When you bring kindness to your team, you are drawing on a potentially powerful motivational approach. The connected team does a much better job working together to reach difficult milestones. Kindness does not just help those who are motivated by affiliation kindness helps the whole team.

Let’s start with your team members who have a need for affiliation. When you provide them with that affiliation within the team, they become excellent supporters of those who have a strong desire for achievement. They are happy to have strong and healthy relationships and frequently know that this comes from helping others. Additionally, the feeling they receive from being part of a shared success story helps to strengthen those feelings of affiliation. Experiencing success helps to motivate your team members who have a strong need for achievement. See how that works?

It should be noted that sometimes those who have a strong need for achievement prefer to work alone, but this is not always the case. It is possible to reinforce the experience of achievement reached through teamwork to encourage collaboration. It is also acceptable to allow those who prefer to work alone to have the ability to complete some of their work alone.

What about the team members who are driven by the need for power? How does a leader really gain power? Think about your role and your ability to exercise power.

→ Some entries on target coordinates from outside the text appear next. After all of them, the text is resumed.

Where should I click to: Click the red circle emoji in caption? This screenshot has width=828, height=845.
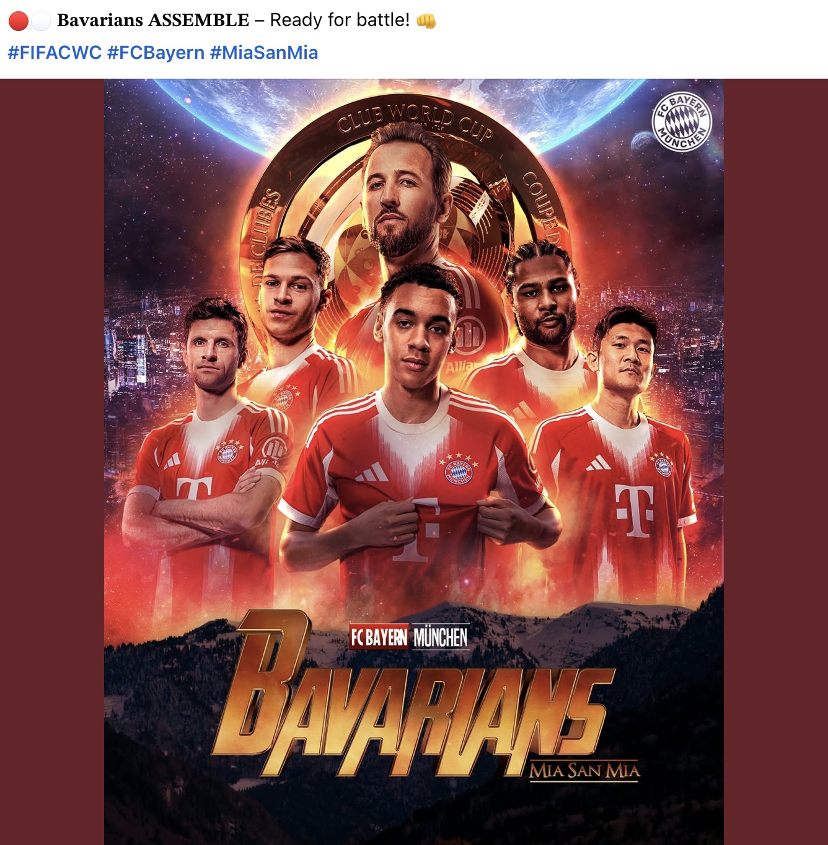tap(19, 20)
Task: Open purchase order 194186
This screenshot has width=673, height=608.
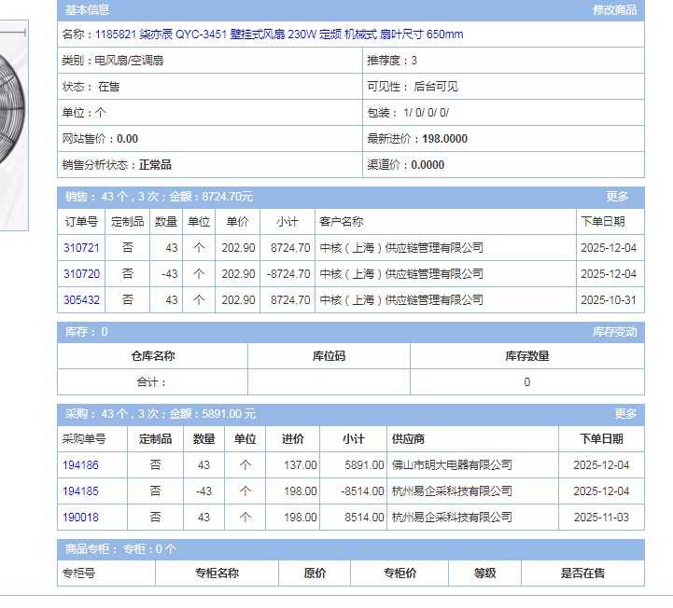Action: click(80, 465)
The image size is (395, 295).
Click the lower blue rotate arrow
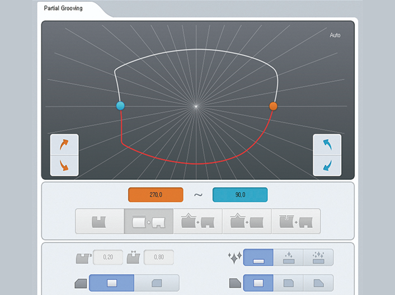[327, 165]
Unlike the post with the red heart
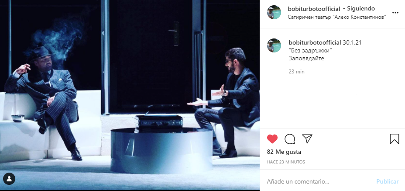405x191 pixels. click(272, 139)
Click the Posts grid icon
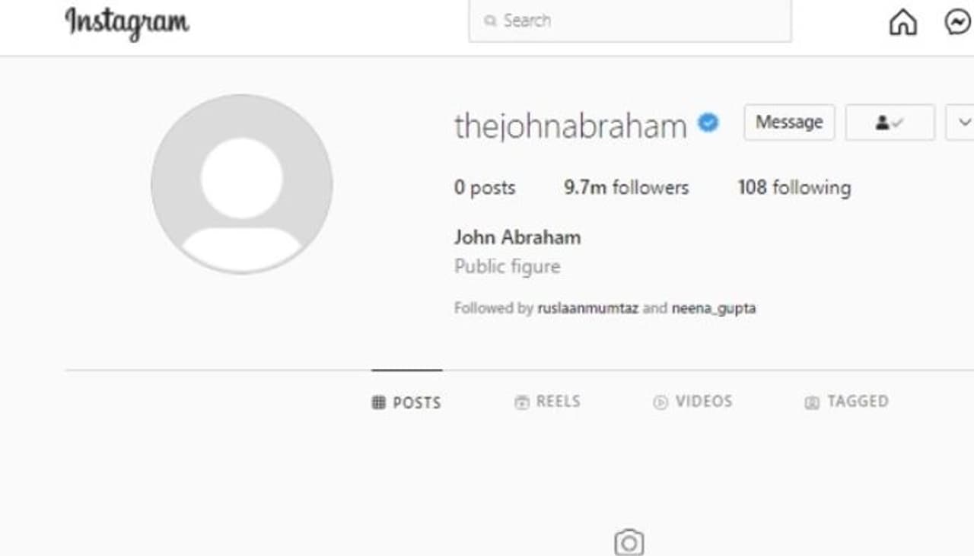 378,402
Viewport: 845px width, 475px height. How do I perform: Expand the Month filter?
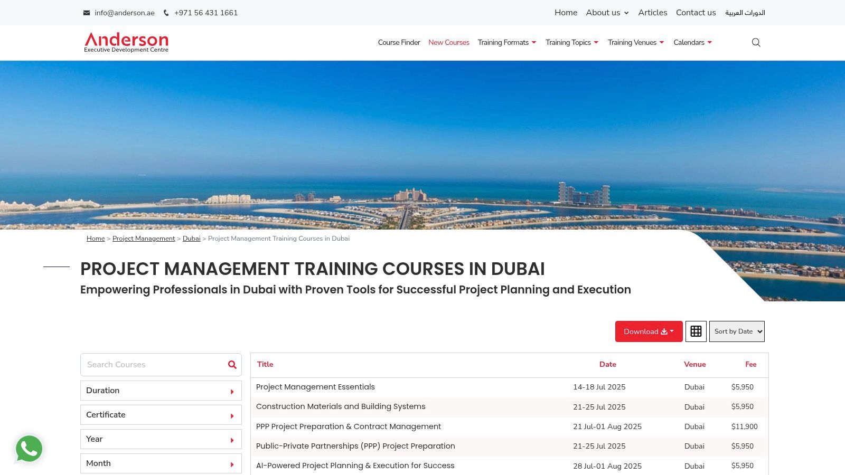(161, 463)
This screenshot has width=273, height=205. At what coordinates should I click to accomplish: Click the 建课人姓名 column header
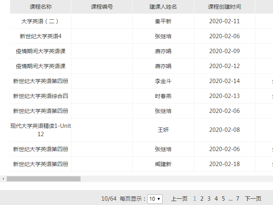click(163, 7)
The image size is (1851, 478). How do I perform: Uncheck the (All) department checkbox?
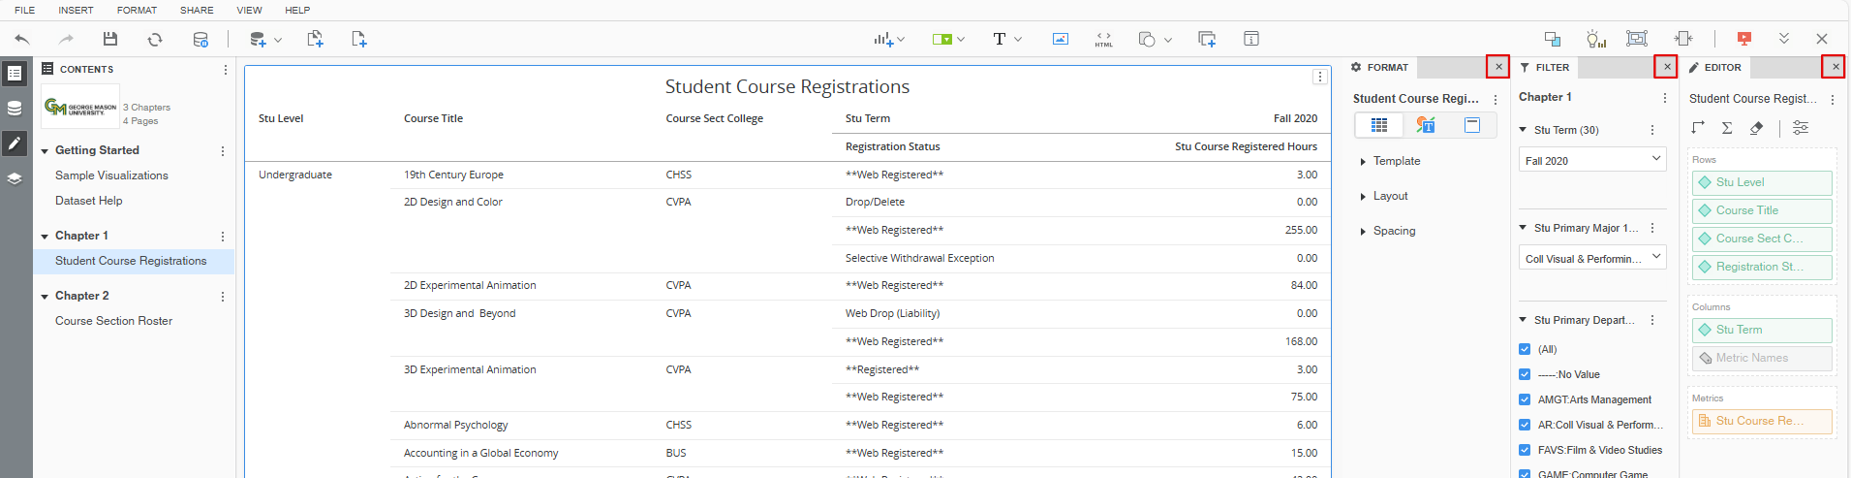[1525, 349]
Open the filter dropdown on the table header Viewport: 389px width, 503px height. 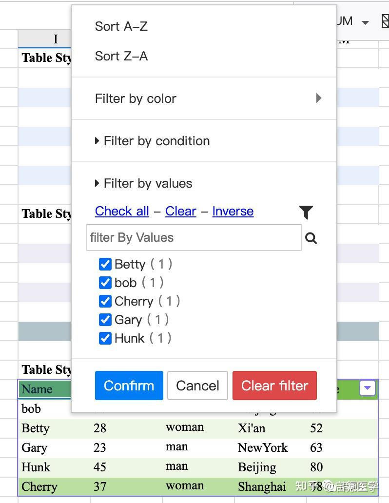click(x=368, y=388)
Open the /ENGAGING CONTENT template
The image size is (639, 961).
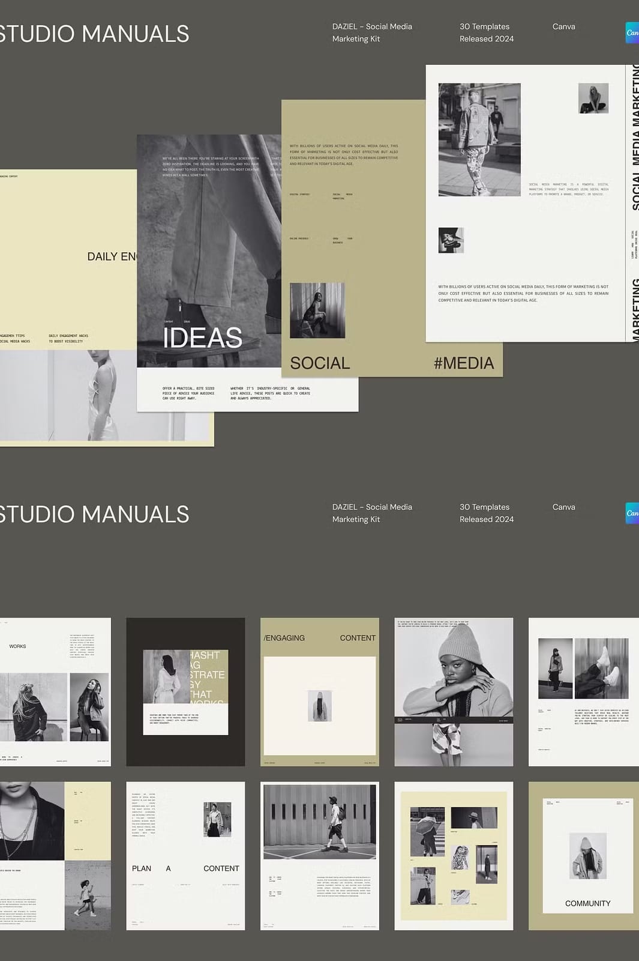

Yes, some of you are able to exert power simply because of your position and title. Some of you are able to exert power because your team members are afraid of you. But for most of you, your power comes through your ability to influence.

The need for power as defined in McClelland’s theory is about the enjoyment of organizing and influencing others. In a very extreme case, this would be without the enjoyment of any type of affiliation. Back to you, your ability to wield power is tied directly to your relationships. The relationships you have with your team and with your stakeholders. You are able to lead people because they are allowing you to lead them. Your relationships are a form of affiliation. Affiliation is a sense of connectedness. Exhibiting and experiencing kindness helps to build those connections.